O teatro Klauss Vianna não será demolido no dia 1° de julho, conforme havia anunciado o Tribunal de Justiça de Minas Gerais (TJMG). O secretário de Estado de Cultura, Ângelo Oswaldo, explicou na manhã desta quarta-feira (10), na Assembleia Legislativa, que o presidente do TJMG, Pedro Bittencourt, decidiu manter a casa de espetáculos onde funciona hoje, na avenida Afonso Pena, 4001, dentro do prédio que pertence ao Tribunal.

Como o Hoje em Dia informou na última quinta-feira (4), a solução será a construção de um anexo para ampliar a estrutura do Judiciário. A decisão definitiva, no entanto, só sairá em agosto. De acordo com o secretario, "a decisão do presidente do TJ sera levada ao tribunal pleno em agosto, quando 120 desembargadores irão apreciá-la".

O líder do Governo na ALMG, deputado Durval Ângelo (PT), esclareceu que a suspensão da demolição do teatro não significa que as obras no prédio não serão iniciadas. No entanto, a obra, que seria começaria pelo térreo com a demolição do teatro, será realizada em outras áreas. Além disso, durante os dois anos de previsão da reforma, as atividades do Klauss Vianna vão acontecer normalmente. Ele disse ainda acreditar que os desembargadores votarão a favor da manutenção do teatro.
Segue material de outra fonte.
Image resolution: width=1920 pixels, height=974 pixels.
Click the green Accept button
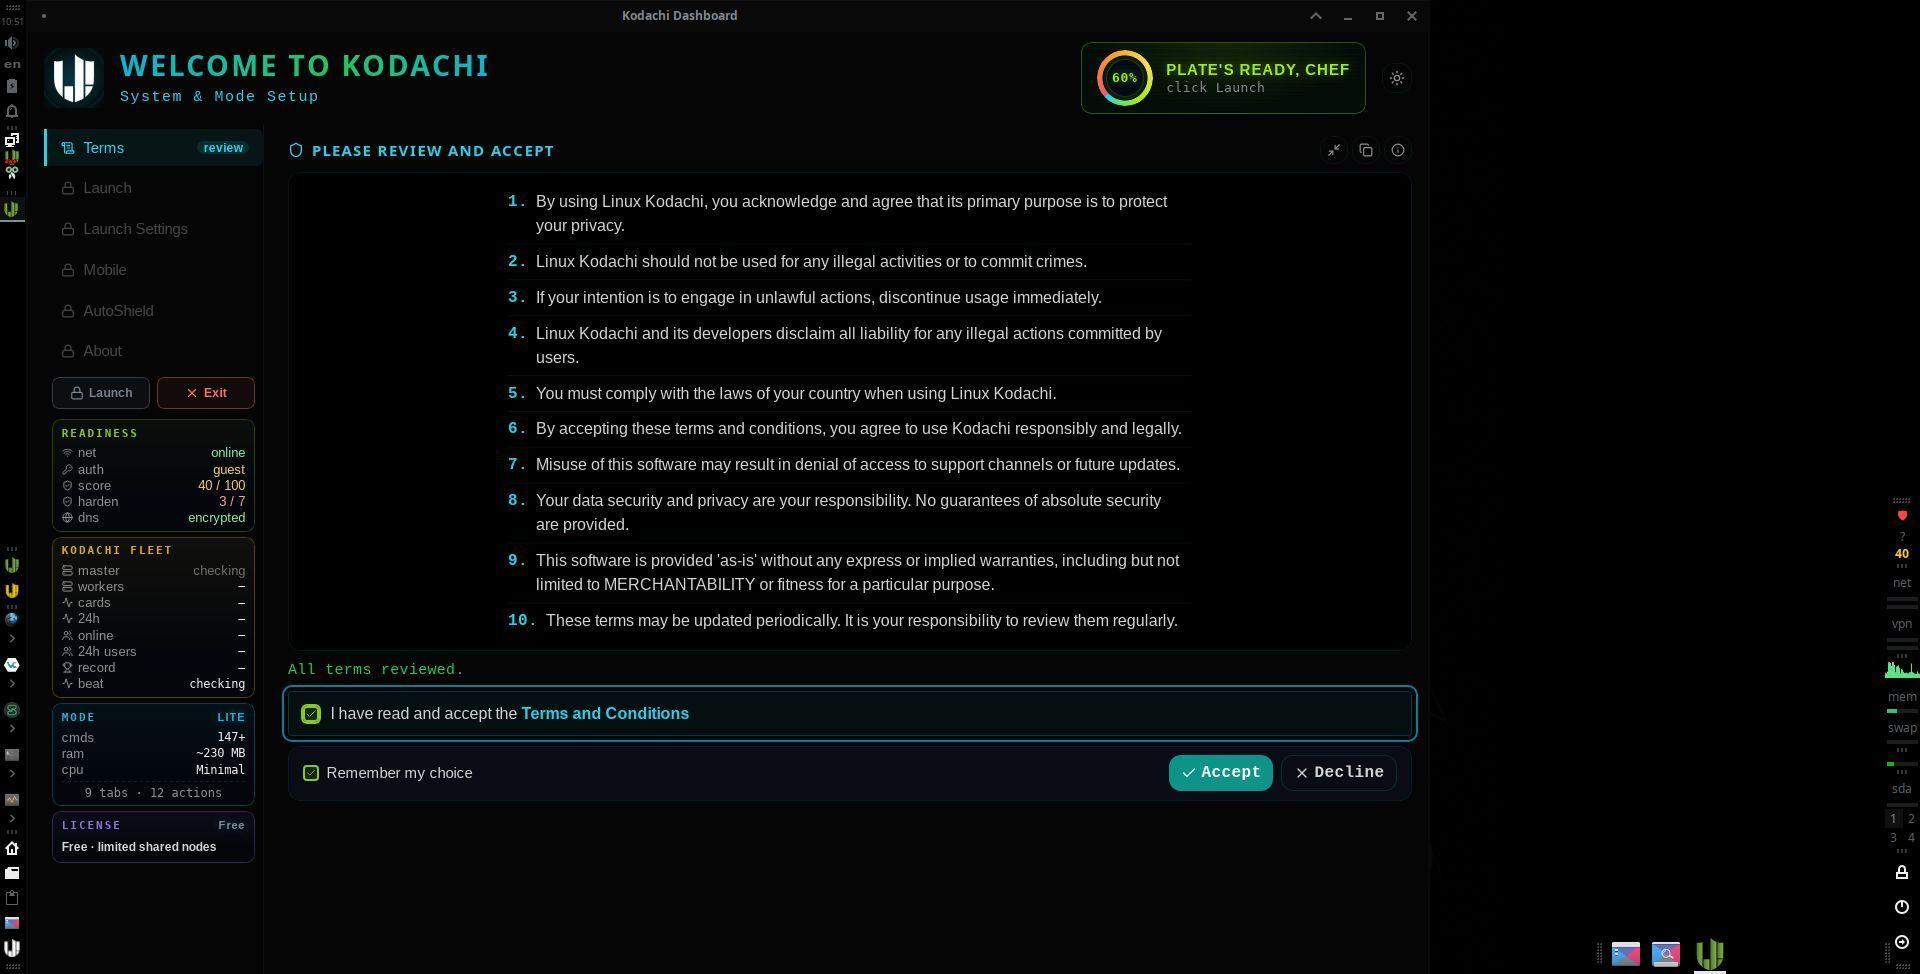click(x=1220, y=773)
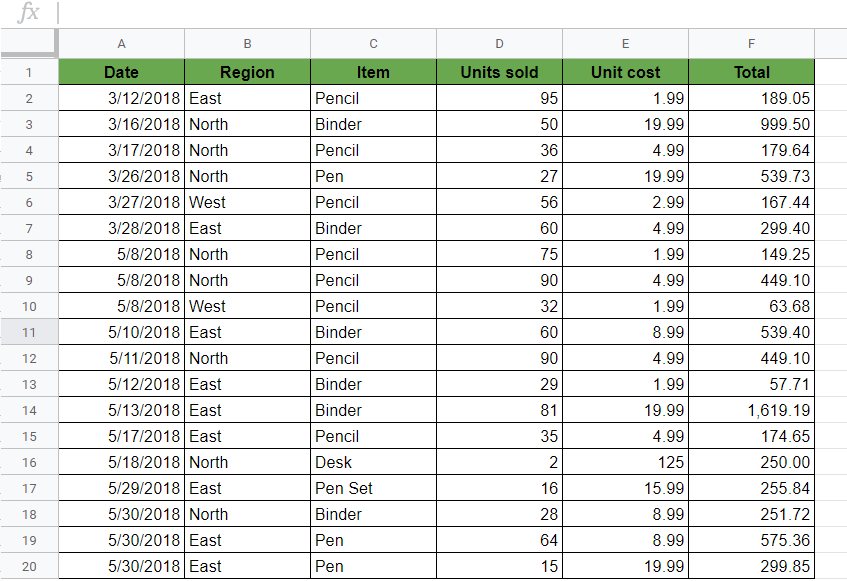This screenshot has height=581, width=847.
Task: Click the green Total header cell
Action: point(751,72)
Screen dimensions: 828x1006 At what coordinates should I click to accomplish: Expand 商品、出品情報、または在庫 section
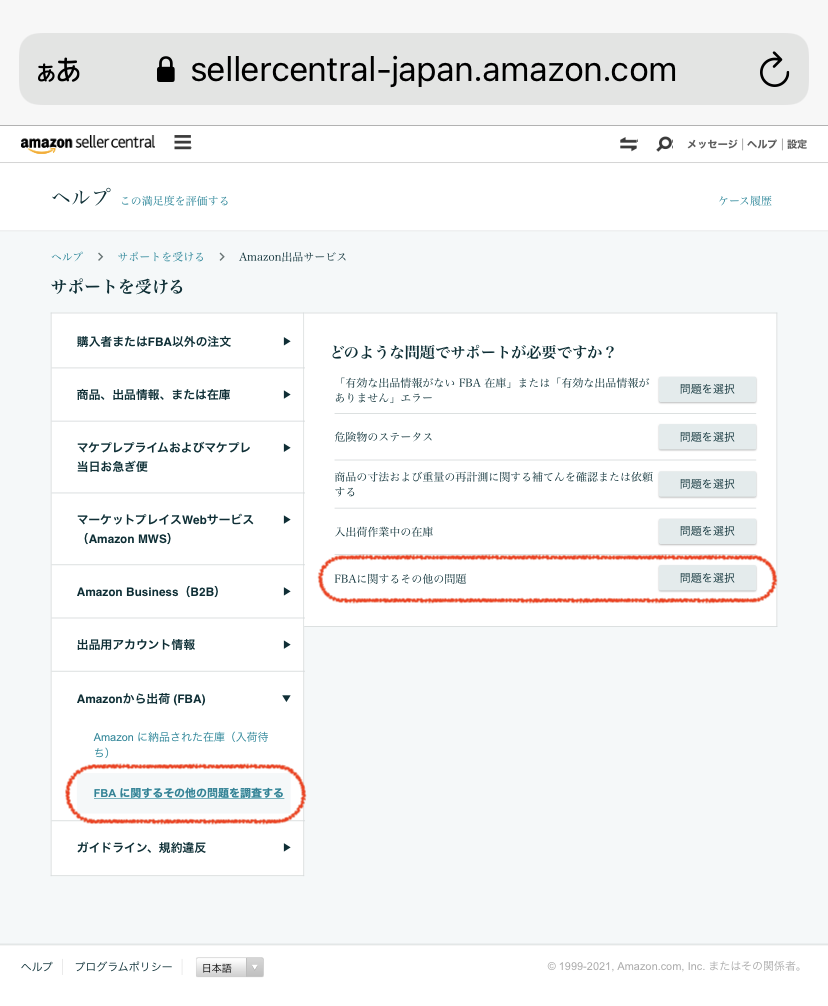point(177,394)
Para o secretário de Cultura, a decisão de manutenção do teatro representa um momento único de integração dos Poderes Executivo, Legislativo e Judiciário em defesa da cultura. Ele destacou que Minas Gerais é um polo de dança com relevância no cenário nacional e internacional. Essa integração dos Poderes também foi destacada pelo presidente da ALMG, deputado Adalclever Lopes (PMDB). Ele enalteceu que o diálogo e a mobilização foram fundamentais para o encaminhamento de soluções para garantir a continuidade do funcionamento do Klauss Vianna.
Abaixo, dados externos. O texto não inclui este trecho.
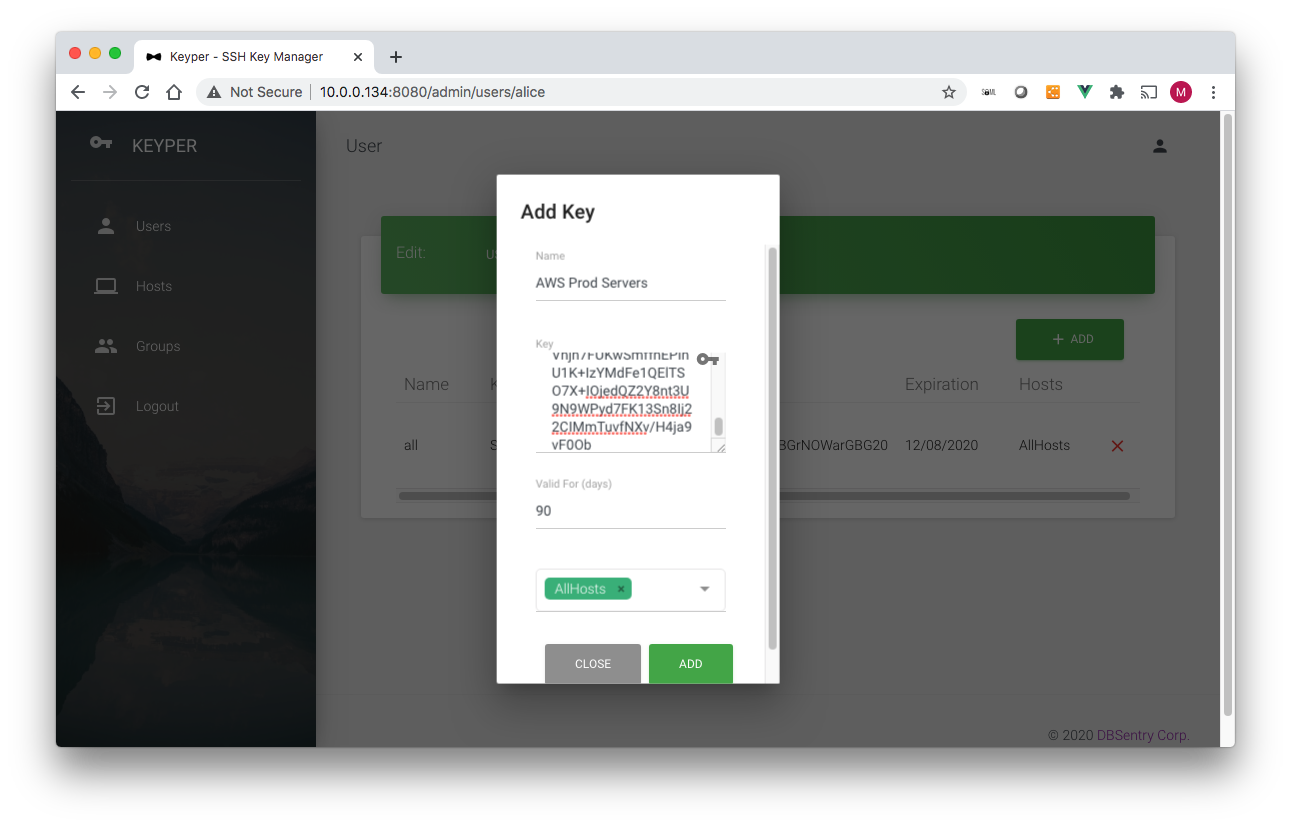
Task: Expand the hosts selection dropdown arrow
Action: click(705, 589)
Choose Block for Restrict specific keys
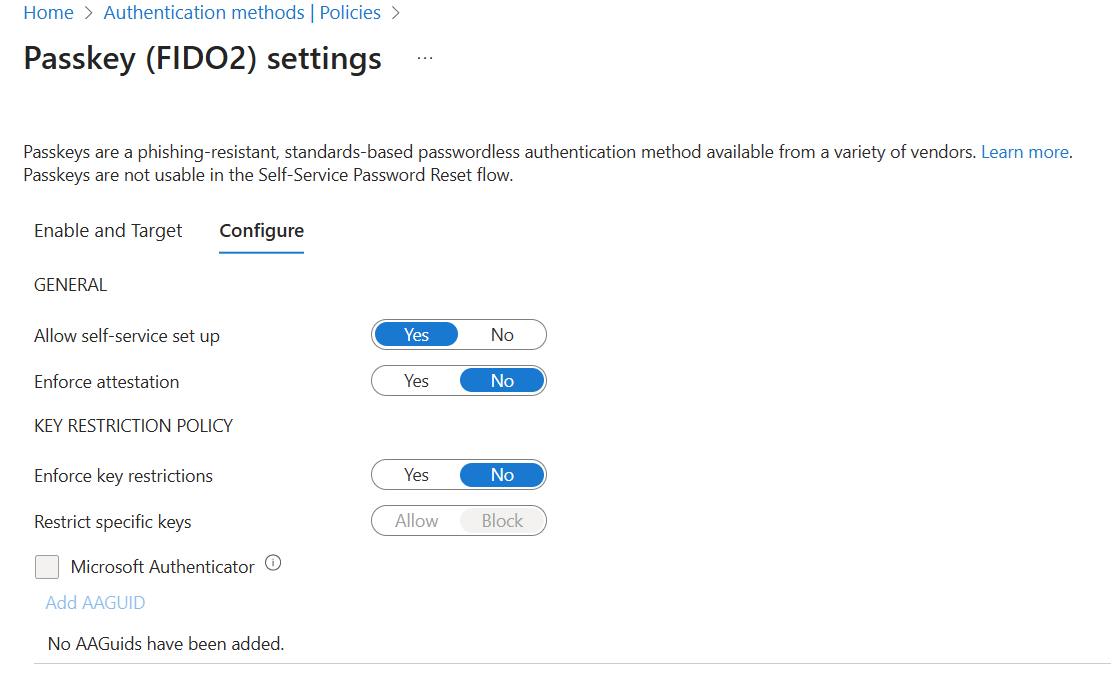This screenshot has height=687, width=1111. [x=501, y=520]
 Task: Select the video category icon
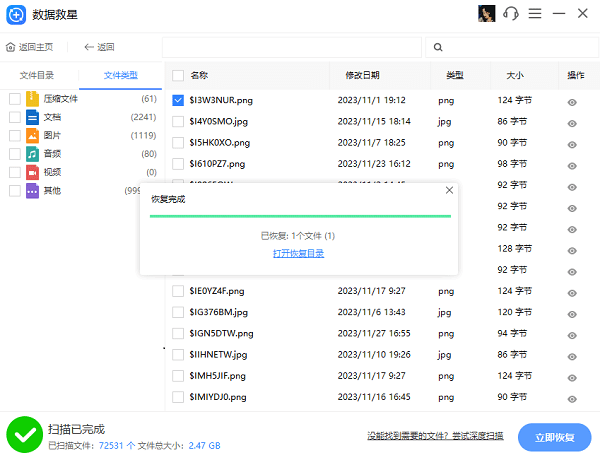click(x=32, y=172)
O presidente da Comissão de Cultura, deputado Bosco (PTdoB), lembrou da importância dos debates realizados com a participação da classe artística na ALMG e na Câmara Municipal de Belo Horizonte. Apenas na Assembleia foram realizadas duas audiências com o intuito de debater e buscar soluções para o impasse. Logo após a entrevista coletiva, as Comissões de Direitos Humanos e de Cultura se reuniram com representantes da classe artística para avaliar a decisão que vai permitir a continuidade do funcionamento do Klauss Vianna.

Histórico

O Teatro Klauss Vianna integrava o centro cultural Oi Futuro, em Belo Horizonte. Sua manutenção foi acordada desde a privatização da Telemig, antiga empresa estatal de telefonia, nos anos 1990. Há dois anos, porém, por um acordo entre o Governo do Estado e o TJMG, o imóvel foi declarado de utilidade pública e desapropriado em favor do Tribunal. O TJMG havia anunciado o fim das atividades do teatro tendo em vista a necessidade de reformas no prédio.